◆ ACTION ITEM:
Look through the records below and copy each line that includes the word "QDII".

◆ RECORDS PROVIDED:
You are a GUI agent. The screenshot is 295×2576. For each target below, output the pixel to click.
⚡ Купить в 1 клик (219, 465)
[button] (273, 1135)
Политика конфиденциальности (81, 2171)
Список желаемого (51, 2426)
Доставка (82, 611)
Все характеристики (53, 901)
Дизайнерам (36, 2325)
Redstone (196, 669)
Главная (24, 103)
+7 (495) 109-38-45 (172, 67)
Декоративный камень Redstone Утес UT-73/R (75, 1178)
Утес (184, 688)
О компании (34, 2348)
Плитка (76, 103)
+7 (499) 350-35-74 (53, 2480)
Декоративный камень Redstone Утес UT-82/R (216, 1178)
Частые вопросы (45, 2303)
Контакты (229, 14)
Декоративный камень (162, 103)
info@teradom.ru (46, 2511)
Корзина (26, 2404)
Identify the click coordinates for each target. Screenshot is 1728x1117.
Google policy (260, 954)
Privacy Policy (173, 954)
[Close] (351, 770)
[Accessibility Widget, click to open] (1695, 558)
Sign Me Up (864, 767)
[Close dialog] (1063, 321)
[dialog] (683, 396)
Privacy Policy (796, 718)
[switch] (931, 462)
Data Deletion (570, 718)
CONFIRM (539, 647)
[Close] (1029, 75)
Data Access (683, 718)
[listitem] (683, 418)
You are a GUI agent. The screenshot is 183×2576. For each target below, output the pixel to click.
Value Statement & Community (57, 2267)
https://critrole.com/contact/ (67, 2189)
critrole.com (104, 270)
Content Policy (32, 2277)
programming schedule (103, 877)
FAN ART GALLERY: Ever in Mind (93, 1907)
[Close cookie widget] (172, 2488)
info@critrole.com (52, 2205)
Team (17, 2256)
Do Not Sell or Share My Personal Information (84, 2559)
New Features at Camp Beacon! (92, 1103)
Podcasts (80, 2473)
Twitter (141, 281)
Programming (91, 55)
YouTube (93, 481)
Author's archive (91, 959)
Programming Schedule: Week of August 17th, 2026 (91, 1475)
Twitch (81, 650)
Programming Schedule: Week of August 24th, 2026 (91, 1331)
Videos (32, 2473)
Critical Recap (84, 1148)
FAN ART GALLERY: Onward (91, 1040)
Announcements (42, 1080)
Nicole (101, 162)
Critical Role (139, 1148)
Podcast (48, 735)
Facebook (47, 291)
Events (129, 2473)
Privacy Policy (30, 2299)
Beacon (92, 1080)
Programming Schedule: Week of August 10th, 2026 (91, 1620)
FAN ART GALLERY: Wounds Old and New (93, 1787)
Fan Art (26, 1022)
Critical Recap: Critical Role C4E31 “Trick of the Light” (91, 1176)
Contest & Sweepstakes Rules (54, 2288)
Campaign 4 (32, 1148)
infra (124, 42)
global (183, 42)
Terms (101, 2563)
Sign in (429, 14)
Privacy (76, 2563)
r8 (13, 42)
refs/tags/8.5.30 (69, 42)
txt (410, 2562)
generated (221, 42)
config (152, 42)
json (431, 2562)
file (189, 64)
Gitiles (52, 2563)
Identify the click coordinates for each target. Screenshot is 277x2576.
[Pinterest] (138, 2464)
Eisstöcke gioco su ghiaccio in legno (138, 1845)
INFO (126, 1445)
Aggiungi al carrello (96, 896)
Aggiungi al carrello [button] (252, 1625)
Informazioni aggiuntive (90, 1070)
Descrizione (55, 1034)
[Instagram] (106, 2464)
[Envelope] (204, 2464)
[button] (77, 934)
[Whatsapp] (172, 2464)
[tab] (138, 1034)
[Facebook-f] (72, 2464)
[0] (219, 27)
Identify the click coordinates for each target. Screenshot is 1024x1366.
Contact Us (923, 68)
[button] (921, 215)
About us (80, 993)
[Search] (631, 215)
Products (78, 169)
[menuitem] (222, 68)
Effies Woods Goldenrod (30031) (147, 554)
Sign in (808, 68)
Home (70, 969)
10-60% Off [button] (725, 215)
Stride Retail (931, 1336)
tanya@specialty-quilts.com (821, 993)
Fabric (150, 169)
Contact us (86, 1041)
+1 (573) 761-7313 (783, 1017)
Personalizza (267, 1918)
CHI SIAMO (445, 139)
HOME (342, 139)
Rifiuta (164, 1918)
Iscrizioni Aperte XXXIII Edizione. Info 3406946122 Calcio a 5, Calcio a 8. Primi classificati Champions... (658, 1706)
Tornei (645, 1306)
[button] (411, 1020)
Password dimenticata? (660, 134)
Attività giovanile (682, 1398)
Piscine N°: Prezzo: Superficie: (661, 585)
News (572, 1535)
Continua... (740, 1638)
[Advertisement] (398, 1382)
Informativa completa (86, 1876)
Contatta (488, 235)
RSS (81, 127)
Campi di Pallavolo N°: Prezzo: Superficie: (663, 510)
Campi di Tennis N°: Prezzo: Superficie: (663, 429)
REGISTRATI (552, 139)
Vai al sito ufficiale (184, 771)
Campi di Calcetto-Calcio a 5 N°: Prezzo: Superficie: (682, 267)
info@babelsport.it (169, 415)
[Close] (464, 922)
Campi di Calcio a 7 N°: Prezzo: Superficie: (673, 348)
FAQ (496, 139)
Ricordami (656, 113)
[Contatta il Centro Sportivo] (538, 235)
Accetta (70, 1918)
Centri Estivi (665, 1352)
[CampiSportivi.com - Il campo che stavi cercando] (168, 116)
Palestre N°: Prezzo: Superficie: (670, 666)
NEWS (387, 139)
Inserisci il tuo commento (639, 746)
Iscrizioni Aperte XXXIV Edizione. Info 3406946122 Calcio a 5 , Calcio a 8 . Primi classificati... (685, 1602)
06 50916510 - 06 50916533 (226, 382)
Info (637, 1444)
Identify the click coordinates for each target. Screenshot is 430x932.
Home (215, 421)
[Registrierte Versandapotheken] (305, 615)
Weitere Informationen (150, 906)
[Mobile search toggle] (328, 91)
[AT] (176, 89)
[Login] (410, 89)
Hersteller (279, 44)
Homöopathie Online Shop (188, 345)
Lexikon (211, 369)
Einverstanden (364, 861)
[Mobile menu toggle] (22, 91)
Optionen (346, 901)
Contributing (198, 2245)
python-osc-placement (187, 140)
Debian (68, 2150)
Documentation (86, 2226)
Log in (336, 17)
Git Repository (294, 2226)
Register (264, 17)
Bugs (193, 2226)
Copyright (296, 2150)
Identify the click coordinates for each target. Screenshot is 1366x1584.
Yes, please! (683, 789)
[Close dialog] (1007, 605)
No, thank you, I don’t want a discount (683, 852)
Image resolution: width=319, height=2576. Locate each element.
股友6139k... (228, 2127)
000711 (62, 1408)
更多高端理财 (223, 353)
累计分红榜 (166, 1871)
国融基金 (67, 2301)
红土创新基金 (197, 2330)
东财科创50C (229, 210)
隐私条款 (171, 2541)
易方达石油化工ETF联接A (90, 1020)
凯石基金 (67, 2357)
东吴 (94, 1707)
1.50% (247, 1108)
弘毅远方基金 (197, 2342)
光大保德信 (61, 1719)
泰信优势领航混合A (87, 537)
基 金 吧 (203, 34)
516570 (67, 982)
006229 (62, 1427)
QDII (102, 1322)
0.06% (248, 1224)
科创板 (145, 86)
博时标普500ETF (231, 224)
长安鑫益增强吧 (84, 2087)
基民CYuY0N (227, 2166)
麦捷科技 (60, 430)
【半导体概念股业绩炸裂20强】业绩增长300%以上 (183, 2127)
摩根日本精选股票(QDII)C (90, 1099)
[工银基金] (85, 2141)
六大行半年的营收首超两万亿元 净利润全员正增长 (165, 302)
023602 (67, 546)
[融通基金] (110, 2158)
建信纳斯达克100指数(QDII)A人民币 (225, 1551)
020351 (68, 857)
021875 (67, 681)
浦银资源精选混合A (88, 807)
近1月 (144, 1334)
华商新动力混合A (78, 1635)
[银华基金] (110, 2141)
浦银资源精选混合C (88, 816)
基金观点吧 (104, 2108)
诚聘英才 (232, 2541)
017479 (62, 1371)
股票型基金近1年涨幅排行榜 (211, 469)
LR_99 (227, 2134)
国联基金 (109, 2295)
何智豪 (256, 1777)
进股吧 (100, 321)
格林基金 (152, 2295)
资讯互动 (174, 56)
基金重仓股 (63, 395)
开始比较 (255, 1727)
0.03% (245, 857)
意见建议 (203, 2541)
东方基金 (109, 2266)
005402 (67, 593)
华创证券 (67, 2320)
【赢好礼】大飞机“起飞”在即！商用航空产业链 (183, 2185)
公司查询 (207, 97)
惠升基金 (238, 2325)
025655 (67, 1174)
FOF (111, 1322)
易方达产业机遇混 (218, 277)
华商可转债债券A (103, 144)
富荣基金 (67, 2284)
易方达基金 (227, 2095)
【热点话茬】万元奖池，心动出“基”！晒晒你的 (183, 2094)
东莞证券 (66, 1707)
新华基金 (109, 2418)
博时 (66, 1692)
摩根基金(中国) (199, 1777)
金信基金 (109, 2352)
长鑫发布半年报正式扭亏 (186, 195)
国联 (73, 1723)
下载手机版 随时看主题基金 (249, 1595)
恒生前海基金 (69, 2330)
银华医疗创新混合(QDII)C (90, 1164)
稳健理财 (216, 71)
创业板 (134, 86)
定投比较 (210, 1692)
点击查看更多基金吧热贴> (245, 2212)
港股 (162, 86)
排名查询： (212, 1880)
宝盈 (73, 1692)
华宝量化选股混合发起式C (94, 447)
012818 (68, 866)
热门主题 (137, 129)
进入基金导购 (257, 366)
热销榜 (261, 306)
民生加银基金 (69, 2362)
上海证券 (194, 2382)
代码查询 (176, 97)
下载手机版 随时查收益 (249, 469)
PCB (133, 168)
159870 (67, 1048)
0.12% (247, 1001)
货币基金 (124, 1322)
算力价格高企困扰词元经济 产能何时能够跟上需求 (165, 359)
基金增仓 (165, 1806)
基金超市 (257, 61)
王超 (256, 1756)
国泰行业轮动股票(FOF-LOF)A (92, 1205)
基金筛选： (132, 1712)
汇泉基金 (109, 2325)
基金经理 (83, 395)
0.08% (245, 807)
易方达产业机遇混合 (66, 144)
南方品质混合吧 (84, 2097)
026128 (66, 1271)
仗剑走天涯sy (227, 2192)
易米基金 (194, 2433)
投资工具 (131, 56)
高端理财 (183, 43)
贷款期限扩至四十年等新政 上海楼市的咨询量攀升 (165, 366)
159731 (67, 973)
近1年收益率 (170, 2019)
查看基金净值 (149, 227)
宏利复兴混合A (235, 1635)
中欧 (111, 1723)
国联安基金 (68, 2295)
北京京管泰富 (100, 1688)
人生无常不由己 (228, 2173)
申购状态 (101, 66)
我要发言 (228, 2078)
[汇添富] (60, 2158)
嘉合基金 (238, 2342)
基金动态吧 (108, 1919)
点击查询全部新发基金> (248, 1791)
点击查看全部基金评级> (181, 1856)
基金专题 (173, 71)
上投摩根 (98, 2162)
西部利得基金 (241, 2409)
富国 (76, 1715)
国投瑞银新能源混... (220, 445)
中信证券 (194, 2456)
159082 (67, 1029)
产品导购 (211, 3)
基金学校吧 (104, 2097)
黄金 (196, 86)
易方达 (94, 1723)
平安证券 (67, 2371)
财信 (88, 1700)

◆ EXERCISE SOLUTION:
QDII (102, 1322)
摩根日本精选股票(QDII)C (90, 1099)
建信纳斯达克100指数(QDII)A人民币 (225, 1551)
银华医疗创新混合(QDII)C (90, 1164)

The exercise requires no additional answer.